There is something about having the grandkids here that has sent my mind back in time to Fourths of the past. 

My dad used to let this guy set up a fireworks stand on his property just outside of town and when I was old enough, I got to work there with my big brothers. One summer I earned enough to buy myself a bicycle. And I had lots of adventures.

Back then, fireworks had a lot more bang for your buck—and I do mean bang, but I think one of my favorite memories was of being about ten? I might have been eleven, but not much older than that—and “carding” people who wanted to buy cherry bombs or M-80’s. Lol

And the guy who brought the fireworks would trade us fireworks for our final payday. I had my own box of cherry bombs and M-80s, but I think my brothers must have “winkled” them away from me because I don’t remember setting them off. 

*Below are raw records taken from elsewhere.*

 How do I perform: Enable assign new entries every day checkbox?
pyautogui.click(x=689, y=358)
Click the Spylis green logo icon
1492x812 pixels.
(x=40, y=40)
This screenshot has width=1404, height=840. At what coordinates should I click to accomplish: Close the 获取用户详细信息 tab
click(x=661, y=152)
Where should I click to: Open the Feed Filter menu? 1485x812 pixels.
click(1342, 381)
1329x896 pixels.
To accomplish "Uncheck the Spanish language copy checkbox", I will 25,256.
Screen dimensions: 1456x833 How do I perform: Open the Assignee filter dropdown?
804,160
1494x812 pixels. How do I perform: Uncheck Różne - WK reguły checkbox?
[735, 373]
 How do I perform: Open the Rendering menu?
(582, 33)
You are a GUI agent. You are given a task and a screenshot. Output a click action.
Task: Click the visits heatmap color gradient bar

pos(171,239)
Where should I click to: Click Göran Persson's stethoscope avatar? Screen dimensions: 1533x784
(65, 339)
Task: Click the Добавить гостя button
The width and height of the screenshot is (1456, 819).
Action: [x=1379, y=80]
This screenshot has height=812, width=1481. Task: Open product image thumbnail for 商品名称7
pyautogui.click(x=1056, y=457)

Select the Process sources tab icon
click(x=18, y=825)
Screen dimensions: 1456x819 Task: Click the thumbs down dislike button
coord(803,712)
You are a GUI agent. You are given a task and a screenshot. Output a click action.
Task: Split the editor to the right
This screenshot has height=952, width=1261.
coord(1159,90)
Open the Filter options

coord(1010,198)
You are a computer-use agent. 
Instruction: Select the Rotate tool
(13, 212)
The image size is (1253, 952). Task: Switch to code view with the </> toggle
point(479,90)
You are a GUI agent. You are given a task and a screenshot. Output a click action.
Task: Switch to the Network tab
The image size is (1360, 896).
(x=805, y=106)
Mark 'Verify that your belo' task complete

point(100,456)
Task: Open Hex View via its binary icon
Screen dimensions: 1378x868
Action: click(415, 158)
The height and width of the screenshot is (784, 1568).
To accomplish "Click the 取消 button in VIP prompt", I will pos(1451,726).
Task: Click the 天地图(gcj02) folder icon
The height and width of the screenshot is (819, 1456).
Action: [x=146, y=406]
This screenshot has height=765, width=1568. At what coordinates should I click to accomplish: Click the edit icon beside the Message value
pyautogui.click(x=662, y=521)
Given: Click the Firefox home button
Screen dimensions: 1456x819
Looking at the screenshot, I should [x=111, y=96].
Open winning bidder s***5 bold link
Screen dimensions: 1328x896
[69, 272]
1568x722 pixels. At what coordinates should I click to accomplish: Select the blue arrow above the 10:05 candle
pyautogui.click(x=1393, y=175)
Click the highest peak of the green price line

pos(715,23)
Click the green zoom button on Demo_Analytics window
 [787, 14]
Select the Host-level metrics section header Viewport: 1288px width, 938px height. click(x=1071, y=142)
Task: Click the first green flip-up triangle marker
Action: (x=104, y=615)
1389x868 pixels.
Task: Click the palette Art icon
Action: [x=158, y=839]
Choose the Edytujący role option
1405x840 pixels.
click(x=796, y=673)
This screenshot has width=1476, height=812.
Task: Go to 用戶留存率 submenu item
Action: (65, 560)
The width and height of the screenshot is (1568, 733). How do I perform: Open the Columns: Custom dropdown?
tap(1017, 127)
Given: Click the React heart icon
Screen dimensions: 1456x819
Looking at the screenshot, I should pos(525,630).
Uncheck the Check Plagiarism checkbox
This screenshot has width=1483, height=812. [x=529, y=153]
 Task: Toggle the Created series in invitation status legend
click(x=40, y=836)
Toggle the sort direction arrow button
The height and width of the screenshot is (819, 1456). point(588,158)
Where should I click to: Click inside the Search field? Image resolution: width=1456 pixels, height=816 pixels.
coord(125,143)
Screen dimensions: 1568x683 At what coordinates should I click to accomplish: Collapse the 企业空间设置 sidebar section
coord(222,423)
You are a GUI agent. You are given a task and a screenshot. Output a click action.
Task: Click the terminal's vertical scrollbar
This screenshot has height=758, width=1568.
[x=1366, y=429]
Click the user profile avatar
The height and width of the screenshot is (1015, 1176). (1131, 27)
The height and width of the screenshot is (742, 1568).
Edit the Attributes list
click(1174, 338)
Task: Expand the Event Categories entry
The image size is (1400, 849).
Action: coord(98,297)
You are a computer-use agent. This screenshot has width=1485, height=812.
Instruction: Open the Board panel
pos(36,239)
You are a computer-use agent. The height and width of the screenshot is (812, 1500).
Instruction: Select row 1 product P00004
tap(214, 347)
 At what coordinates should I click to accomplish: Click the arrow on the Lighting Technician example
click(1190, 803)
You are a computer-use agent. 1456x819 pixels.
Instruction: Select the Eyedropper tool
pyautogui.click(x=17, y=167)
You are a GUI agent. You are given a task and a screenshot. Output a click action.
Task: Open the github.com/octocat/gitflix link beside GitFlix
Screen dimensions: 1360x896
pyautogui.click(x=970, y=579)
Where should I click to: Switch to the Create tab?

This was back when playgrounds were more dangerous—and so much more fun—and the summers were long and hot and magical. Back then, we could wander at will, sometimes on bikes, others on horses (borrowed then) and play from sunup to sundown—which was around ten at night. 

I look so solemn in the photo but I had what you’d call now an untrammeled childhood. I was one of six, so supervision varied, but was usually pretty light. As long as we showed up for meals and baths—and we got our chores done—few questions were asked. (In later years, when my mom found out what we were doing…)

Everything around us was grist for our imagination wheels. The trees, the bleachers in the park, the swings, even the flower boxes were our castles and space ships. 

I know how lucky I was to grow up in a small town in a time of relative innocence (for me at least. My parents had passed through two wars…). What a gift it was to have scabs on my knees and elbows, deep tanned skin and bleached-by-the-sun hair. What a gift it was to be free to fly where ever my imagination could take me. And it went a lot of places. 

As I look at my grandkids, they don’t have quite as much freedom as I did, but their minds still soar while they play and I’m grateful for that. 

I hope today is fun and magical for you, where ever you are!